Curry Prof. Bassok In National Spotlight Twice This Winter
Just three weeks before leaving office in January, former President Barak Obama named 102 scientists and researchers as recipients of the Presidential Early Career Awards for Scientists and Engineers (PECASE). Daphna Bassok, associate professor in the Curry School of Education, was listed among them.
According to the White House, the recognition is the highest honored given by the US Government on science and engineering career professionals in the early stages of their careers.
Bassok, associate director of EdPolicyWorks, the research center in partnership with the Curry School and the Frank Batten School of Leadership and Public Policy, was one of only two education researchers to make the list.

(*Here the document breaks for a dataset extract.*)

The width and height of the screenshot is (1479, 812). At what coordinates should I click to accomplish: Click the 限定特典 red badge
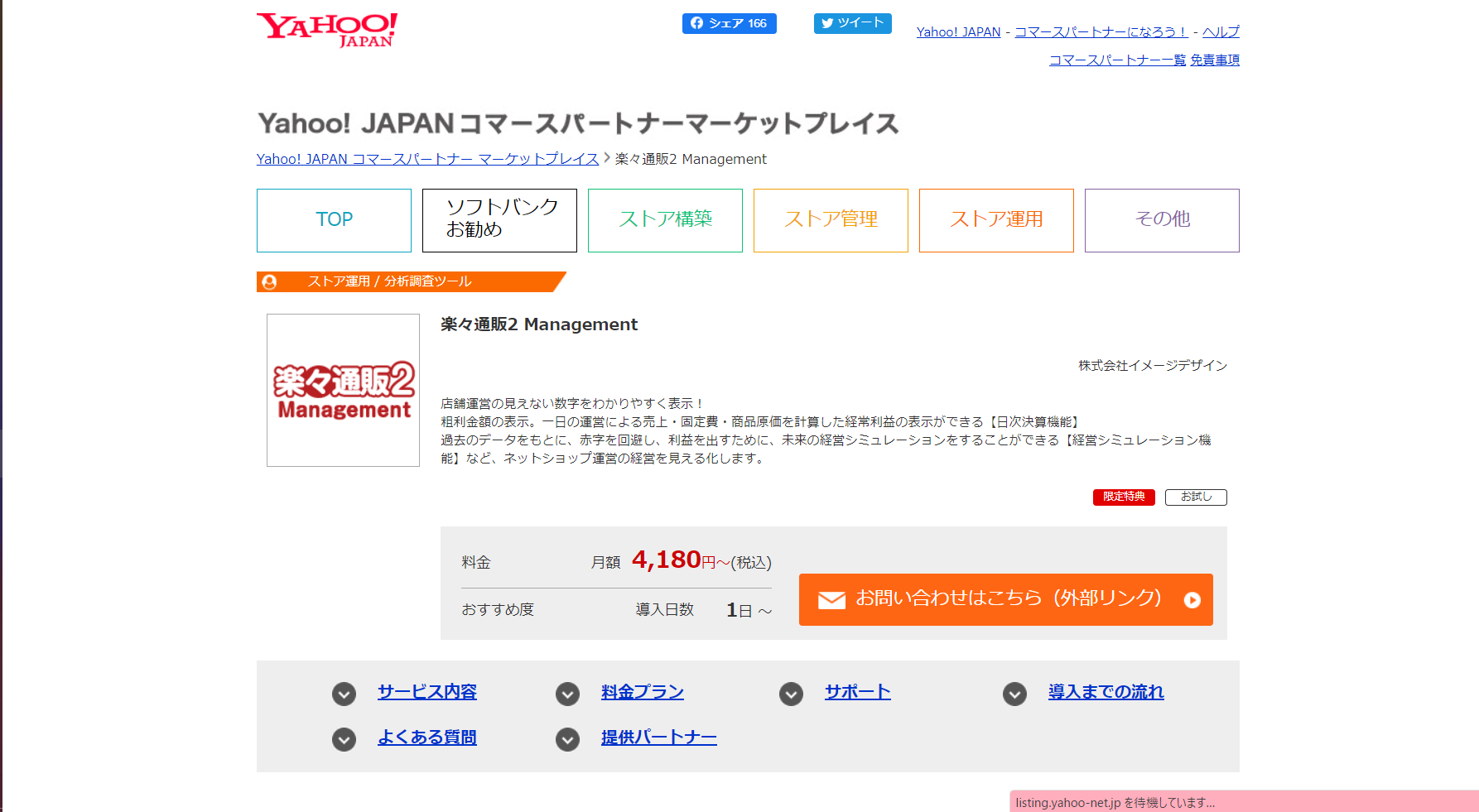[1124, 497]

“I congratulate these outstanding scientists and engineers on their impactful work,” President Obama said. “These innovators are working to help keep the United States on the cutting edge, showing that Federal investments in science lead to advancements that expand our knowledge of the world around us and contribute to our economy.”
Two months after receiving the PECASE award, Bassok was given a second nod for her research excellence.
Each year the American Educational Research Association (AERA) announces its most read education research articles. In March, the organization published their list of most read articles for 2016. Topping the list at #1 was Daphna Bassok’s Is Kindergarten the New First Grade?
In this ground-breaking study, Bassok and her team found that kindergarten classrooms nationwide have changed dramatically since the late 1990s and nearly all of these changes are in the direction of a heightened focus on academics, particularly literacy.
“In less than a decade we’ve seen the kindergarten experience essentially transformed,” said Bassok, assistant professor at the Curry School of Education. “Academic skill-building has really taken center stage in today’s kindergarten classrooms, in a way that just wasn’t the case” before the late 1990s.
Bassok’s study came in at #1 based on the number of times it was accessed online.